しかし、USB Type-Aドングルのついたものが多く、Bluetoothで接続するものは意外に少ないです。
そんな中、ピックアップしたのはエレコムの「Slint M-TM10BBBU/EC」。乾電池含む重量が67グラムです。価格は1430円。
もっと軽いのはありそうですが、とりあえずこれで。
■モバイルディスプレイは悩みどころ
モバイルディスプレイはいくつか持っていて、ありものを使えばいいんですが、さらに軽量にしてみたいという欲が出てきまして……。
15.6インチは710グラム、12.3インチウルトラワイドは950グラムと、軽量とは言い難い製品です。
ここは軽さを重視して、10.5インチに抑えました。その代わり、256グラムの軽さ(スタンドは除外)。価格は1万3999円ですが、5000円のクーポンが適用できたので8999円。悪くない。10.5インチだと狭く感じますが、今も現役で使っている10.5インチiPad Proと同じサイズだと思えばなんとかいける気がします。
これらの組み合わせにすると、合計1150グラム。M4 MacBook Proにも、M3 MacBook Airにも勝てます。

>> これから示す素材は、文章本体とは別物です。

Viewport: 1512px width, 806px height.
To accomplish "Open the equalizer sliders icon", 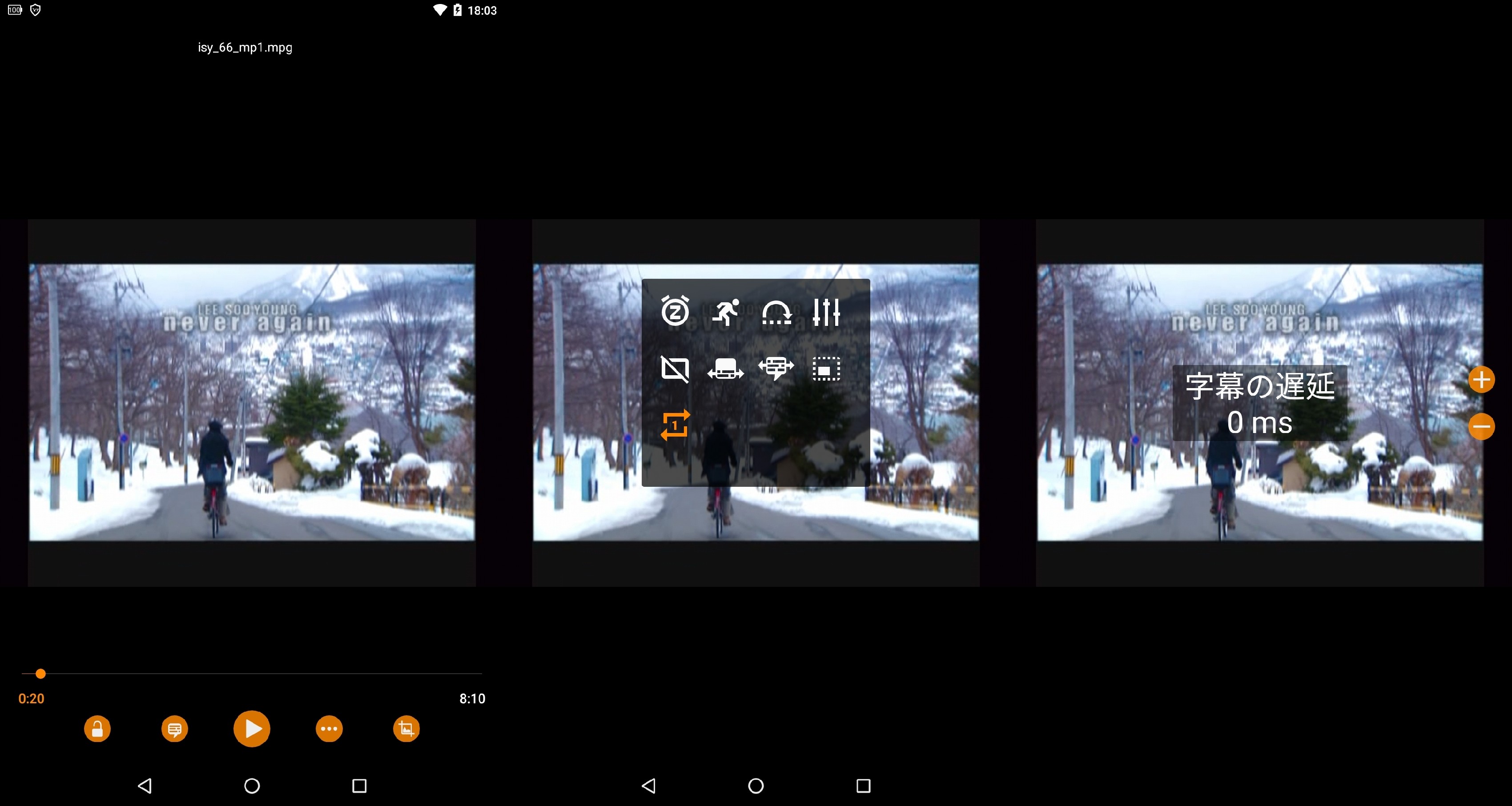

つまり、M4 Mac最軽量モバイルセットの価格は10万7028円ということになります。
現行製品の中では最軽量となったわけですが、実はちょっと時代を遡るともっと軽いモバイルMacはあったわけです。
■真の最軽量Macは?
それは、MacBook。いわゆる12インチMacBookです。920グラム。どう頑張っても、M4 Mac miniモバイル仕様には達成できない数値。
メルカリで価格を調べると、3万円くらいで入手可能です。ちょっと欲しくなったのですが、そこで自制心が働きました。
うちにはMacBookが2台あるのです。2016年モデルと2017年モデルが。初代モデルはバッテリーが死んでいるため、買い足したのが2017年モデル。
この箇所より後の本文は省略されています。